Iconic Les Paul Prototype Goes to Auction

by Stephanie Colombini | 02/19/2015 | 12:26pm

Iconic Les Paul Prototype Goes to Auction

Guitar experts say there's not much the "Black Beauty" has left in common with its Gibson descendants.
The prototype that inspired Gibson's enormously popular Les Paul guitar models is going to a Guernsey's auction tonight in New York City.  
 
The "Black Beauty" was guitarist and inventor Les Paul's personal instrument during the height of his career in the 1950s.  Historian Peter S. Kohman with Retrofret Guitars in Brooklyn says the solid-body electric guitar is nothing like the thousands of instruments branded with the Les Paul label.
 
"Les was a tinkerer and he had his own ideas about what he wanted," Kohman said.  "He loved the exposure the Gibson guitar deal gave him, but he didn't really want anyone else to have his secrets. He basically took the guitars that Gibson made for him and he tore them completely apart.  It's like he took a stock Ford and he made a racing car out of it."
 
Kohman says Paul's creative genius is his true musical legacy.  
 
"He pioneered the concept of 'you're not actually recording the performance of a band in a studio; you're creating something layer by layer,'" Kohman said.  "An album like the Beatles' Sgt.

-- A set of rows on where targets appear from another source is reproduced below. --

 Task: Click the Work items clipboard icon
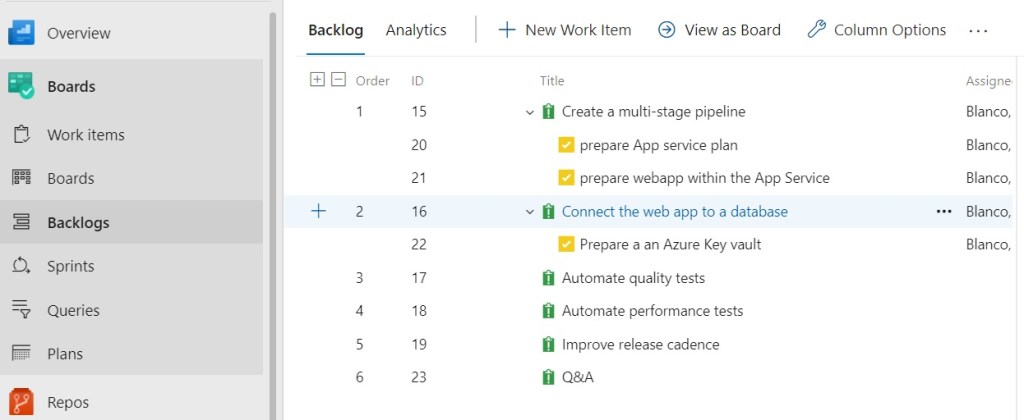(22, 135)
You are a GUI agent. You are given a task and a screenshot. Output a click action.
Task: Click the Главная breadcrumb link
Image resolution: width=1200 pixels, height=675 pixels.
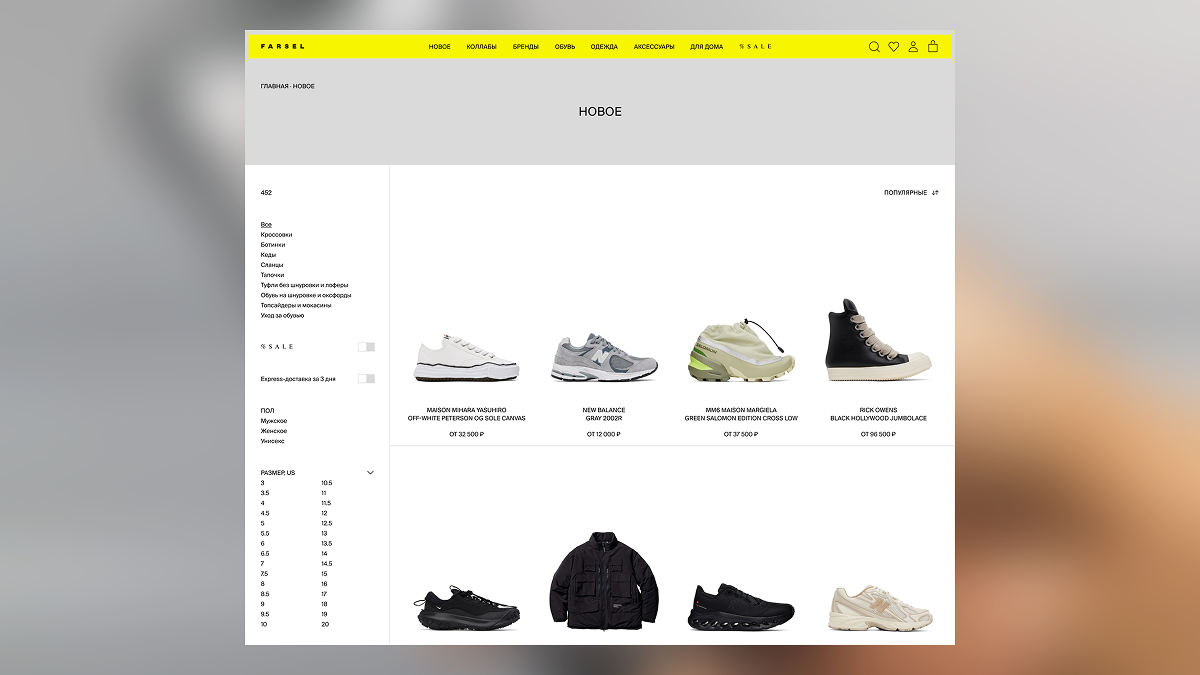[x=274, y=87]
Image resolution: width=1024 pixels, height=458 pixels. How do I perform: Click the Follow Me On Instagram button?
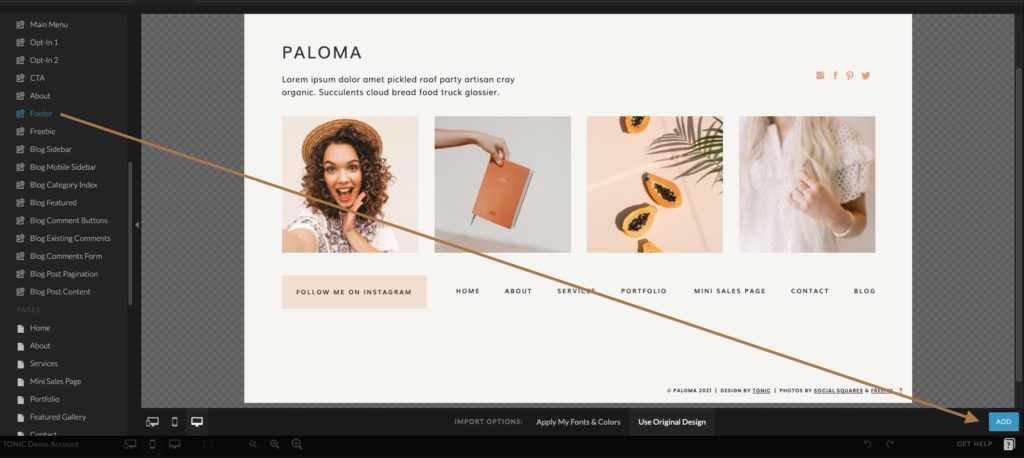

Pepper's Lonely Hearts Club Band wouldn't have existed if Les Paul hadn't invented the multi-track recording system."
 
Kohman says the Black Beauty's value is that it embodies the personality of the man who laid the technical foundation for how modern records are made.
 
"So this is kind of the alchemist's tool," Kohman said. "When he was creating a lot of his most famous stuff, this is what he had in his hands."
 
Kohman says the guitar's an important historical artifact.  He says he hopes its new home will be a museum or other public venue.   
 
The New York Times has reported the guitar could fetch as much as $2 million at auction.